▶ **EXERCISE AIM**:
Find how many lines below hold "will", then state that number by itself.

[Dataset entries]
━━━━━━━━━━━━━━━━
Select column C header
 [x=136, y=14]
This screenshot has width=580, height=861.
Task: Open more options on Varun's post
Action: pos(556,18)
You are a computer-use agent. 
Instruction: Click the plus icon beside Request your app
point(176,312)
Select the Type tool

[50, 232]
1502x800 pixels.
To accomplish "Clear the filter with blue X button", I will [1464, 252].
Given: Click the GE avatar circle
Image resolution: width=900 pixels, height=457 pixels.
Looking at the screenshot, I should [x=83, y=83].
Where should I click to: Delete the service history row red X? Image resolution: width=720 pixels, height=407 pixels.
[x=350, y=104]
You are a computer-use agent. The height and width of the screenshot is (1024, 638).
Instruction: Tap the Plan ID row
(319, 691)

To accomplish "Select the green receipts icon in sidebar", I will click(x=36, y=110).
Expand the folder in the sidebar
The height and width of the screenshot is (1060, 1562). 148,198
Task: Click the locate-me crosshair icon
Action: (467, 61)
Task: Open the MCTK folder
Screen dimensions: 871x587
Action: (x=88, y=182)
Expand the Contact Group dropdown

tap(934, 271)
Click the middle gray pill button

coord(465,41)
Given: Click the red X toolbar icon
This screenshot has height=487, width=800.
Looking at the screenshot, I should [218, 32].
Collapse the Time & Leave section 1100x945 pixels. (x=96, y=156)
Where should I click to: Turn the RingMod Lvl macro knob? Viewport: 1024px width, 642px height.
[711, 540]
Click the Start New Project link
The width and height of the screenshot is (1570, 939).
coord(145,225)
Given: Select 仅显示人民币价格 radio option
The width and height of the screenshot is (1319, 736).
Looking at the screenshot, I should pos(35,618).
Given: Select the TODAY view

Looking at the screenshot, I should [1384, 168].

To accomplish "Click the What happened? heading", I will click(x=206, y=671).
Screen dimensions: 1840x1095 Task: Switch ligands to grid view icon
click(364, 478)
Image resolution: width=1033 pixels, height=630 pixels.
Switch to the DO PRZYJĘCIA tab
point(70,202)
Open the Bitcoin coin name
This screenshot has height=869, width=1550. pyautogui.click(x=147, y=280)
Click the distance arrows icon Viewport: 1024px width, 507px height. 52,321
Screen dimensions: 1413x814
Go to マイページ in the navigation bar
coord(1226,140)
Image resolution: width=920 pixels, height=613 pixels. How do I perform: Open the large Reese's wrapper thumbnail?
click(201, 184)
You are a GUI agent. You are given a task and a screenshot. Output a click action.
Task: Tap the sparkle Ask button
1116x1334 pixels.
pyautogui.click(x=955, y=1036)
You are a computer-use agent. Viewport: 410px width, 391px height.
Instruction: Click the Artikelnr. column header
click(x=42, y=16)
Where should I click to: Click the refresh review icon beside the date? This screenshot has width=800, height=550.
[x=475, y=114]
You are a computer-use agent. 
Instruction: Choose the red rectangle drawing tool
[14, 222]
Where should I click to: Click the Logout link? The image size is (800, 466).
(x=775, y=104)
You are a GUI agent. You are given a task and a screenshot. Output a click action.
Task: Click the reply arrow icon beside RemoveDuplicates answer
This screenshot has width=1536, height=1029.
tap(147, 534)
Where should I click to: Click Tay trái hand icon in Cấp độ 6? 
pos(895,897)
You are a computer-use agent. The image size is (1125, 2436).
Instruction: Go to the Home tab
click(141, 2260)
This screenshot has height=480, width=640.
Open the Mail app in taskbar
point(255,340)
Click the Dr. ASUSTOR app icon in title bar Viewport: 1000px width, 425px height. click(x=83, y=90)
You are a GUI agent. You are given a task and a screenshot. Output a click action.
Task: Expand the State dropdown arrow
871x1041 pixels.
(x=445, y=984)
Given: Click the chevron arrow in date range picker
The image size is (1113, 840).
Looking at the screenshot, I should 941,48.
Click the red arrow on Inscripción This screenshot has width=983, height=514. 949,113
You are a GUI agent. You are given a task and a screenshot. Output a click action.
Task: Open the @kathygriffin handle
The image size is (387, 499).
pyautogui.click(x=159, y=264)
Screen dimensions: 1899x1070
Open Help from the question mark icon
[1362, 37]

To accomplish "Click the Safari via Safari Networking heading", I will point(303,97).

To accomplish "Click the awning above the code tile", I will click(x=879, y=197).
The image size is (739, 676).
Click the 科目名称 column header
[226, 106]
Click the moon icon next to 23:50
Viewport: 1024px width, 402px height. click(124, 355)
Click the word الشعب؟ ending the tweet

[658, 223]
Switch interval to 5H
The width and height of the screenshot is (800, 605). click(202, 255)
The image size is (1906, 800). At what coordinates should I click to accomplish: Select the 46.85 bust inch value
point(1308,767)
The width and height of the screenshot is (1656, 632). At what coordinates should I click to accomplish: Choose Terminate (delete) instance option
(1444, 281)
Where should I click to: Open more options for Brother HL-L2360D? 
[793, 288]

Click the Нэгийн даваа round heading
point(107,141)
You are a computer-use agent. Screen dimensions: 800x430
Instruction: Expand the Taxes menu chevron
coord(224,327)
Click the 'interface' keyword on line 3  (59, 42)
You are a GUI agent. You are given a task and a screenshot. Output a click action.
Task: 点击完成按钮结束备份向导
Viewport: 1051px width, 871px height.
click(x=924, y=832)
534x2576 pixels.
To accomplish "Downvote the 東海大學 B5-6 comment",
━━━━━━━━━━━━━━━━
▶ **SOLUTION BELOW**:
5